Aluminum‐chloro‐tetrasulfonated phthalocyanine (PC) showing an absorption peak at 678 nm was compared to hematoporphyrin derivative (MpD), a photosensitizer commonly used in the photodynamic therapy (PDT) of cancers. In vitro studies: KK‐47 cells were exposed to long‐wavelength ultraviolet (UVA) or red light (>600 nm, >640 nm and >660 nm) after drug sensitization. With UVA irradiation, a higher photodynamic cell killing effect was observed in the cells treated with HpD than with PC. However, with red light irradiation (both > 640 nm and >660 nm) PC resulted in greater cell damage.

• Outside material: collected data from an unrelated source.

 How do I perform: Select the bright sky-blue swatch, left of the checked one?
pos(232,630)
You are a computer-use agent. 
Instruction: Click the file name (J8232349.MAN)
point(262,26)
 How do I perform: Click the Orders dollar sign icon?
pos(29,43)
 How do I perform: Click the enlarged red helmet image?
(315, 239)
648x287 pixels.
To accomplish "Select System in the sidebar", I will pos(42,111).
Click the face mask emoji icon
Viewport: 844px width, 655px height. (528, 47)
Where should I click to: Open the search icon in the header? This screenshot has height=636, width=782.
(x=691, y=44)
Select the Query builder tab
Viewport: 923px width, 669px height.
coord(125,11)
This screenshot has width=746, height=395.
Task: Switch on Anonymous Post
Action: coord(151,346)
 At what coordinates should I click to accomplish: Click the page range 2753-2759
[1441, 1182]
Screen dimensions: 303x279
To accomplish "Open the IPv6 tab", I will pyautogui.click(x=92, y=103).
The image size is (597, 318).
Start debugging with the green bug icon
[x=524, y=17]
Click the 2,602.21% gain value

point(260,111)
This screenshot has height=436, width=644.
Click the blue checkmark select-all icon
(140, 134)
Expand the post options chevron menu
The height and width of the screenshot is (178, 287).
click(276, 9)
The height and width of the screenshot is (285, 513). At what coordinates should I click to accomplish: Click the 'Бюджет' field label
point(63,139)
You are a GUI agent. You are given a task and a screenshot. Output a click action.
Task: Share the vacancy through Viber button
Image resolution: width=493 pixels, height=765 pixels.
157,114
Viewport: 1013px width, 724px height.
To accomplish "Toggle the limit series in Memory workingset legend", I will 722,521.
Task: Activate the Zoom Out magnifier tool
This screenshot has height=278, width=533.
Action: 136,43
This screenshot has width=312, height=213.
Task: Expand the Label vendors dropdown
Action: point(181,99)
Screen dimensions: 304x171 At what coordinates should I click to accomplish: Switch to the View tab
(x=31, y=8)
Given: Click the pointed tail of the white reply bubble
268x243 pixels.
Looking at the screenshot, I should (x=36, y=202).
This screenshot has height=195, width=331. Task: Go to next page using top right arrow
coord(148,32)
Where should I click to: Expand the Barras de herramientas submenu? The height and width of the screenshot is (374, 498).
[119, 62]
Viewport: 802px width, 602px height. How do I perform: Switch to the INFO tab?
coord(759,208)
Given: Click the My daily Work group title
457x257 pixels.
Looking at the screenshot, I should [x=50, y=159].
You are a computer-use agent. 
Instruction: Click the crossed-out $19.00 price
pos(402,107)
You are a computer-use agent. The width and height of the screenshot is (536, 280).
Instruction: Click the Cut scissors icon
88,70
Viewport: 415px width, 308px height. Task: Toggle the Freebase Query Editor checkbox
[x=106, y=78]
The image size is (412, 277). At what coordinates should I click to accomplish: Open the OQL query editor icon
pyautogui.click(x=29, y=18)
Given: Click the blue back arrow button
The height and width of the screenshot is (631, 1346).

PC was less toxic to KK‐47 cells in the dark. In vivo studies: Using a gold vapor laser (GVL: 627.8 nm, 200 mW/cm 2 , 200 J/cm 2 ), the photodynamic tumor response was determined in C3H/He mice bearing transplantable squamous cell carcinoma. No significant difference was observed in the tumor volume between the PC and HpD groups, except that the PC group (10.0 mg/kg body weight) showed a significantly higher remission rate (3/6) than the control group (0/10, P<0.05). Skin Photosensitivity test: Skin photosensitivity was estimated by measuring changes in back skin thickness due to photosensitization. With UVA irradiation, a stronger skin reaction was observed in the HpD group, while with visible light irradiation there was no significant difference between the HpD and PC groups. Based on the superior cell killing effect with red light, reduced toxicity to the cells in the dark and mild skin reaction with UVA, PC may be a more promising photosensitizer for PDT.